- DIRECTIONS FOR THIS TASK: All entries must be transcribed exactly, down to the last character.

- DATA:

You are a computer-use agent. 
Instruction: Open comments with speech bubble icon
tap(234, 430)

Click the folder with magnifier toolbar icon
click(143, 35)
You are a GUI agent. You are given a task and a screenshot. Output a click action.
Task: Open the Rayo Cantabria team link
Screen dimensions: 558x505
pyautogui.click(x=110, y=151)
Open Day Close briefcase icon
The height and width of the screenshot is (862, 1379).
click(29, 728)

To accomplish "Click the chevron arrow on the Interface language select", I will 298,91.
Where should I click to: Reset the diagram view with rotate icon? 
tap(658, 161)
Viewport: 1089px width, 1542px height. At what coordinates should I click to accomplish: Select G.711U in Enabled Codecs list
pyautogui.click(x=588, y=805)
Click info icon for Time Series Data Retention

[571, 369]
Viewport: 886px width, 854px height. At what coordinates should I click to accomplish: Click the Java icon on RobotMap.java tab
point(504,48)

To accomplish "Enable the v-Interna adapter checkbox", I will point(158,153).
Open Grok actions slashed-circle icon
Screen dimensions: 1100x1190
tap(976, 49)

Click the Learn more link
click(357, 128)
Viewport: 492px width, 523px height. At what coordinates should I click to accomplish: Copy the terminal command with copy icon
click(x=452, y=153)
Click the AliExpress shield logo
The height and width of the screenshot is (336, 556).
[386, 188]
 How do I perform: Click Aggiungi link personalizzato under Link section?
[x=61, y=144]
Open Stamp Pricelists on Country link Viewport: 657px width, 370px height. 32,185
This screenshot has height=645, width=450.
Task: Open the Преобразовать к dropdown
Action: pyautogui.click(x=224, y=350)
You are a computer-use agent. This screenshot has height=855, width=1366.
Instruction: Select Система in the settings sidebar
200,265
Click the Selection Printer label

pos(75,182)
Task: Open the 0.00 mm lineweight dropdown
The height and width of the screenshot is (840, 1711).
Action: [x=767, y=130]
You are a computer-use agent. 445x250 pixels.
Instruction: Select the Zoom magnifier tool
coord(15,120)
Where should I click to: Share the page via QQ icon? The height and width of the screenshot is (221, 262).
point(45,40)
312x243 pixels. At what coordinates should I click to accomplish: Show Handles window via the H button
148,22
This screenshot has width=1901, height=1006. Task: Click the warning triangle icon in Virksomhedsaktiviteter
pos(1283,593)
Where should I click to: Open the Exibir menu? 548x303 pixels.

- TASK OUTPUT:
You are a computer-use agent. 
Instruction: Open comments with speech bubble icon
tap(234, 430)

Click the folder with magnifier toolbar icon
click(143, 35)
You are a GUI agent. You are given a task and a screenshot. Output a click action.
Task: Open the Rayo Cantabria team link
Screen dimensions: 558x505
pyautogui.click(x=110, y=151)
Open Day Close briefcase icon
The height and width of the screenshot is (862, 1379).
click(29, 728)

To accomplish "Click the chevron arrow on the Interface language select", I will 298,91.
Where should I click to: Reset the diagram view with rotate icon? 
tap(658, 161)
Viewport: 1089px width, 1542px height. At what coordinates should I click to accomplish: Select G.711U in Enabled Codecs list
pyautogui.click(x=588, y=805)
Click info icon for Time Series Data Retention

[571, 369]
Viewport: 886px width, 854px height. At what coordinates should I click to accomplish: Click the Java icon on RobotMap.java tab
point(504,48)

To accomplish "Enable the v-Interna adapter checkbox", I will point(158,153).
Open Grok actions slashed-circle icon
Screen dimensions: 1100x1190
tap(976, 49)

Click the Learn more link
click(357, 128)
Viewport: 492px width, 523px height. At what coordinates should I click to accomplish: Copy the terminal command with copy icon
click(x=452, y=153)
Click the AliExpress shield logo
The height and width of the screenshot is (336, 556).
[386, 188]
 How do I perform: Click Aggiungi link personalizzato under Link section?
[x=61, y=144]
Open Stamp Pricelists on Country link Viewport: 657px width, 370px height. 32,185
This screenshot has height=645, width=450.
Task: Open the Преобразовать к dropdown
Action: pyautogui.click(x=224, y=350)
You are a computer-use agent. This screenshot has height=855, width=1366.
Instruction: Select Система in the settings sidebar
200,265
Click the Selection Printer label

pos(75,182)
Task: Open the 0.00 mm lineweight dropdown
The height and width of the screenshot is (840, 1711).
Action: [x=767, y=130]
You are a computer-use agent. 445x250 pixels.
Instruction: Select the Zoom magnifier tool
coord(15,120)
Where should I click to: Share the page via QQ icon? The height and width of the screenshot is (221, 262).
point(45,40)
312x243 pixels. At what coordinates should I click to accomplish: Show Handles window via the H button
148,22
This screenshot has width=1901, height=1006. Task: Click the warning triangle icon in Virksomhedsaktiviteter
pos(1283,593)
Where should I click to: Open the Exibir menu? 548x303 pixels.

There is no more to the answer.